§ What you have to do: Repeat word for word everything from "Many people are" down to "the University's views." in the scent awareness text that follows.

[[ Provided text open ]]

We usually think of scents as the smells or odours from cosmetics such as perfume, shampoo, deodorant, body spray or from other products. However, the issue with scented products is not as much the smell as it is the chemicals that produce the smell. There are more than 4,000 chemicals that can be used in scented products and a typical fragrance can contain between 100 to 350 chemicals, some that can cause health concerns for people with allergies to those chemicals.
Many people are extremely sensitive to perfumes, colognes, aftershaves and other scented products. Please do not wear them while you are on Campus.
Products that traditionally contain scents and chemicals
- Shampoo, conditioners, hairspray
- Air fresheners and deodorizers
- Industrial and household chemicals
- Colognes and aftershaves
- Fragrances and perfumes
- Lotions and creams
Scent Awareness Links/Resources
The following websites offer more information on chemical sensitivities and scent-free initiatives. They are meant to give you an idea about the current information and discourse available on these topics. What is expressed in these pages does not necessarily reflect the University's views.
Canadian Centre for Occupational Health & Safety
Perfume in the Workplace
The NS Health Authority has produced a resource binder that explains fragrance free products and provides examples of fragrance free products that you can purchase for your own personal use.

[[ Provided text closed ]]
[[ Dataset excerpts open ]]

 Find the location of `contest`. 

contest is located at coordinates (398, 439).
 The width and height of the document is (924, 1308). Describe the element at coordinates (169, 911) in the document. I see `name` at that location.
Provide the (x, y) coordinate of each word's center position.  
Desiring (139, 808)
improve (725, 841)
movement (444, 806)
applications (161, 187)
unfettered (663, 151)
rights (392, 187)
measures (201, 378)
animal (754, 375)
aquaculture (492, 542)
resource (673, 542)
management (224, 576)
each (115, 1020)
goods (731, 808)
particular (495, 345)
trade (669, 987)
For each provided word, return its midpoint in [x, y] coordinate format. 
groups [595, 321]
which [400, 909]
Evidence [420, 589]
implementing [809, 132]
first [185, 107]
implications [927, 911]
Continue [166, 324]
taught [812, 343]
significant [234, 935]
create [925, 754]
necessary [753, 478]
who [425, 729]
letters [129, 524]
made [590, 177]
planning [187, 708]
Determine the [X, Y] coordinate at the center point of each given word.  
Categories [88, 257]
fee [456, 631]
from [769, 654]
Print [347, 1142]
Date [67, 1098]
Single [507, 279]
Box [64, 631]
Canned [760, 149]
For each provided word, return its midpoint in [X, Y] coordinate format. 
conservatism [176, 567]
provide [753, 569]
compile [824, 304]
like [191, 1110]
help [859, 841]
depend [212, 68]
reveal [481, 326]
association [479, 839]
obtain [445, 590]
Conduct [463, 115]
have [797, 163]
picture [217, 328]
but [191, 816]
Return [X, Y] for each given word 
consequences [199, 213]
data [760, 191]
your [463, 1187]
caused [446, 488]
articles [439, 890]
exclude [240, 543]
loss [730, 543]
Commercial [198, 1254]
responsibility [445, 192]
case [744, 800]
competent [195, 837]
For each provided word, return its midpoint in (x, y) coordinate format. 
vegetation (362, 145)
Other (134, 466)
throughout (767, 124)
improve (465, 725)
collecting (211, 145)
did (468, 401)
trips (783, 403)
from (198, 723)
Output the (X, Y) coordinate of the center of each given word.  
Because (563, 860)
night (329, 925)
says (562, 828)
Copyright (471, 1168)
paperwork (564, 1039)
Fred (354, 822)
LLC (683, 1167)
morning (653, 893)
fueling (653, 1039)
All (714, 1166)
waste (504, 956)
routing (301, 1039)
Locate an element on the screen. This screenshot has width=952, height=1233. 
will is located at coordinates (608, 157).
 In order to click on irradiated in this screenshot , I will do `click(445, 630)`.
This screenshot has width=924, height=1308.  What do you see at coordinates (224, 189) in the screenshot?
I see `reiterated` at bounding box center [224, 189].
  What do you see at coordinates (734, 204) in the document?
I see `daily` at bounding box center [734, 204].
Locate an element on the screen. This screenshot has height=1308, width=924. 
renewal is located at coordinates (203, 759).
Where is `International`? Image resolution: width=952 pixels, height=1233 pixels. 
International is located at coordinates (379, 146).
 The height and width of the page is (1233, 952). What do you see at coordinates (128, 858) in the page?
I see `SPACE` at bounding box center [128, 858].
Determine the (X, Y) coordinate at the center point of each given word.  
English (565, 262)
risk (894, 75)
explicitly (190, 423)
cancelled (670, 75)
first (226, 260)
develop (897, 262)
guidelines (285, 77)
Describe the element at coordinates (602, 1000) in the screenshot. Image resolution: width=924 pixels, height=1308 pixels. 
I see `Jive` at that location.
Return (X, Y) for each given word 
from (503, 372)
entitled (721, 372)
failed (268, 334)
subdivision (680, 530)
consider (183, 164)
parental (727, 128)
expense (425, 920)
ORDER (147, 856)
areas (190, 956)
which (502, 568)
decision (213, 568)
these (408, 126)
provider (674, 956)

[[ Dataset excerpts closed ]]

§ Output:
Many people are extremely sensitive to perfumes, colognes, aftershaves and other scented products. Please do not wear them while you are on Campus.
Products that traditionally contain scents and chemicals
- Shampoo, conditioners, hairspray
- Air fresheners and deodorizers
- Industrial and household chemicals
- Colognes and aftershaves
- Fragrances and perfumes
- Lotions and creams
Scent Awareness Links/Resources
The following websites offer more information on chemical sensitivities and scent-free initiatives. They are meant to give you an idea about the current information and discourse available on these topics. What is expressed in these pages does not necessarily reflect the University's views.